Last Updated on 9. August 2023 by Inka
Keine Konkurrenz zum Kreissaal
Mit der Geburt kommen 42 Wochen Schwangerschaft zu einem großen Finale. Es ist ein einschneidendes Erlebnis. Vielen Frauen ist es wichtig, in welcher Umgebung sie diese entscheidenden Stunden erleben möchten. In Schweden können Schwangere genauso entbinden, wie Deutschland auch: im Krankenhaus, im Geburtshaus oder zuhause – theoretisch. In der Praxis gibt es zum Kreissaal jedoch oft kaum eine Alternative.
In Deutschland entscheiden sich die meisten für das Krankenhaus. Dort haben von den 795.000 Kindern, die 2016 geboren wurden, 777.000 das Licht der Welt erblickt, so die Zahlen der Gesellschaft für Qualität in der außerklinischen Geburtshilfe. Wer sich eine vertrautere Umgebung und individuellere Betreuung wünscht, dem stehen Geburtshäuser oder die eigenen vier Wände zur Wahl. Meistens ist das nächste Krankenhaus nicht allzu weit entfernt; bei Komplikationen ist recht schnell ein Arzt zur Stelle.
Einsamkeit und weite Wege
In Schweden sind die Wege weiter. Wer sich für ein Leben fernab des urbanen Trubels entscheidet und die Abgeschiedenheit der Wälder sucht, muss längere Fahrtzeiten ins Krankenhaus einplanen – zwei Stunden sind keine Seltenheit. Das kann im Ernstfall über Leben und Tod entscheiden – ein Risiko, dass man in Schweden ungern einzugehen bereit ist. Die Entbindung führt Schwangere daher in den allermeisten Fällen in die Klinik. Auch Geburtshäuser sind noch eher die Ausnahme und bislang vor allem in den größeren Städten wie Stockholm und Göteborg zu finden. In den eigenen vier Wänden findet der Sahlgrenska Akademie der Universität Göteborg zufolge nur eine von tausend geplanten Geburten statt. Stockholm ist zudem die einzige Provinz, die die Kosten für eine solche Hausgeburt übernimmt. Wer in den anderen Provinzen wohnt und trotzdem zuhause entbinden möchte, muss diese selbst tragen und auch die Organisation wie etwa die Suche nach der richtigen Hebamme übernehmen.
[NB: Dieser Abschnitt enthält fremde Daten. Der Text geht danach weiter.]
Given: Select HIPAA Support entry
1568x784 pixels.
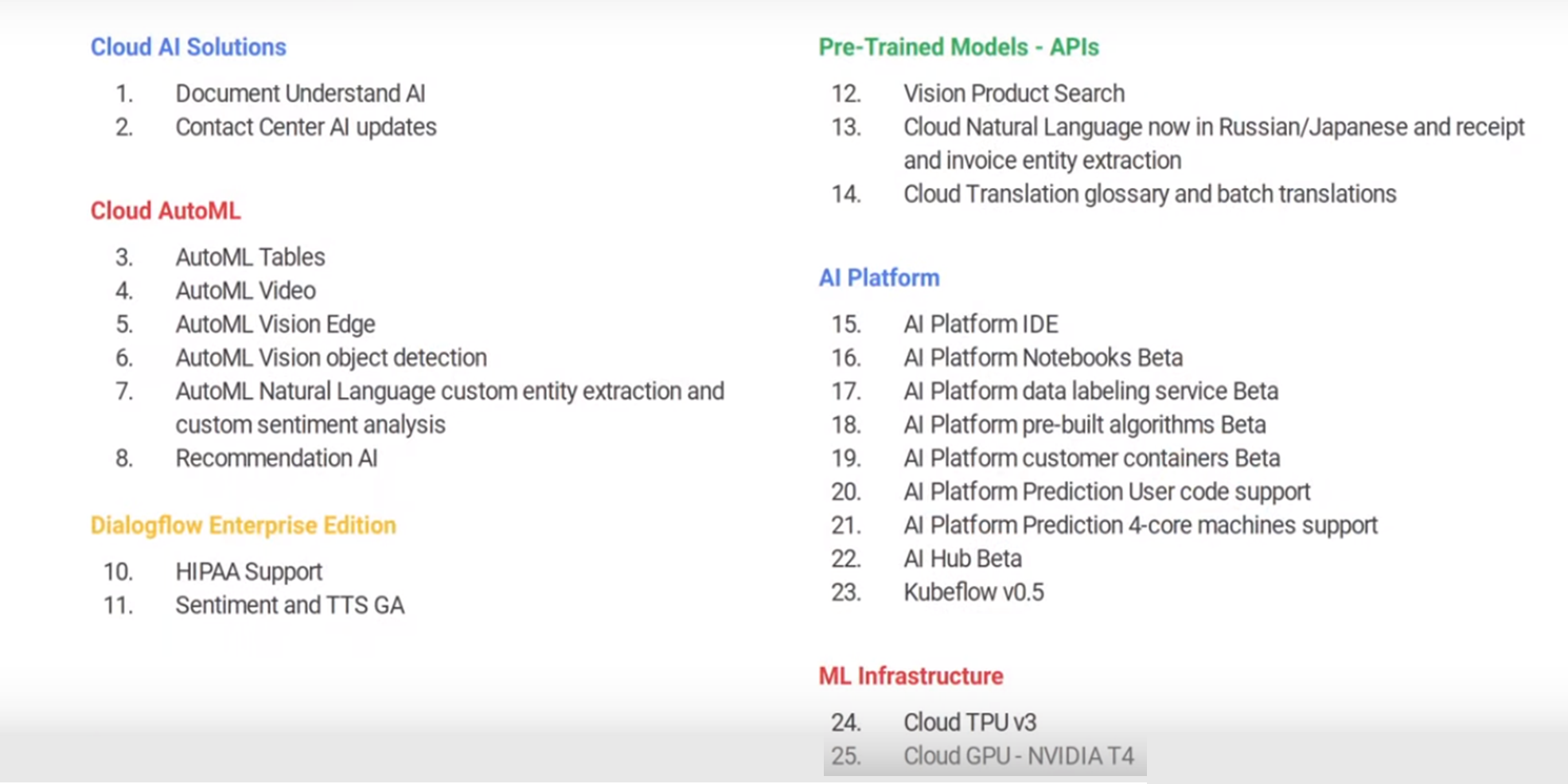Looking at the screenshot, I should (x=248, y=571).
Kaum Entbindungen zu Hause
Der schwedische Fernsehsender SVT hatte vor einiger Zeit einen interessanten Beitrag dazu. Er handelt von Hanna, die ihren Sohn zuhause im Wohnzimmer zur Welt gebracht hat. Und vorhat, dies bei ihrem zweiten Kind zu wiederholen. Sie lebt in Halland und muss die 22.000 Kronen dafür selbst zahlen. Hausgeburten sind hierzulande unüblich, denn sie gelten als unnötiges Risiko für Mutter und Kind, auch durch die großen Entfernungen bedingt. „30 Minuten sind im Falle von unerwarteten Komplikationen eine lange Zeit, etwa wenn das Kind nicht selbständig atmet. Ob man zu Hause ist oder schon im Krankenhaus, kann über Leben und Tod entscheiden“, zitiert der Sender den Arzt Dan Andersson. Er ist Chef der Kinder- und Frauenklinik in Halland, auf die Hanna im Notfall angewiesen wäre.
Keine Besichtigungen im Krankenhaus
Unüblich sind in Schweden Krankenhaus-Besichtigungen. Stattdessen stellen viele Kliniken ihren Kreissaal, die Wöchnerinnenstation und die Ausstattung auf der Homepage als Filmchen vor. Andere laden zu Info-Abenden ein. Doch wer befürchtet, dass die Geburt in einem schwedischen Kreissaal steril und unpersönlich abläuft, irrt. Denn auch hier verschwinden zunehmend die technischen Geräte geschickt hinter Vorhängen und Wandgemälden. In der Raumgestaltung überwiegen Wohlfühlfarben. Darüber hinaus sind für die Geburt Hebammen zuständig, die in der letzten Phase oft Unterstützung von einer Krankenschwester bekommt. Ärzte werden nur im Notfall hinzugezogen, wenn Auffälligkeiten abgeklärt werden müssen oder um Strategien abzuklären.
Ich möchte in Växjö entbinden
So oder so – weder Hausgeburt noch Geburtshaus stehen für mich zur Debatte. Ich möchte mein Kind in einem Krankenhaus zur Welt bringen. Ich teile die Einschätzung des Arztes: im Notfall zählt jede Minute. Das nächstgelegene Krankenhaus ist in Karlshamn, aber ich möchte ins zuständige Läns-Krankenhaus nach Växjo. Das Centrallasarettet stellt seine Entbindungsstation übrigens in einem zehnminütigen Film vor. Anschauen lohnt sich: Man bekommt einen wirklich schönen Eindruck.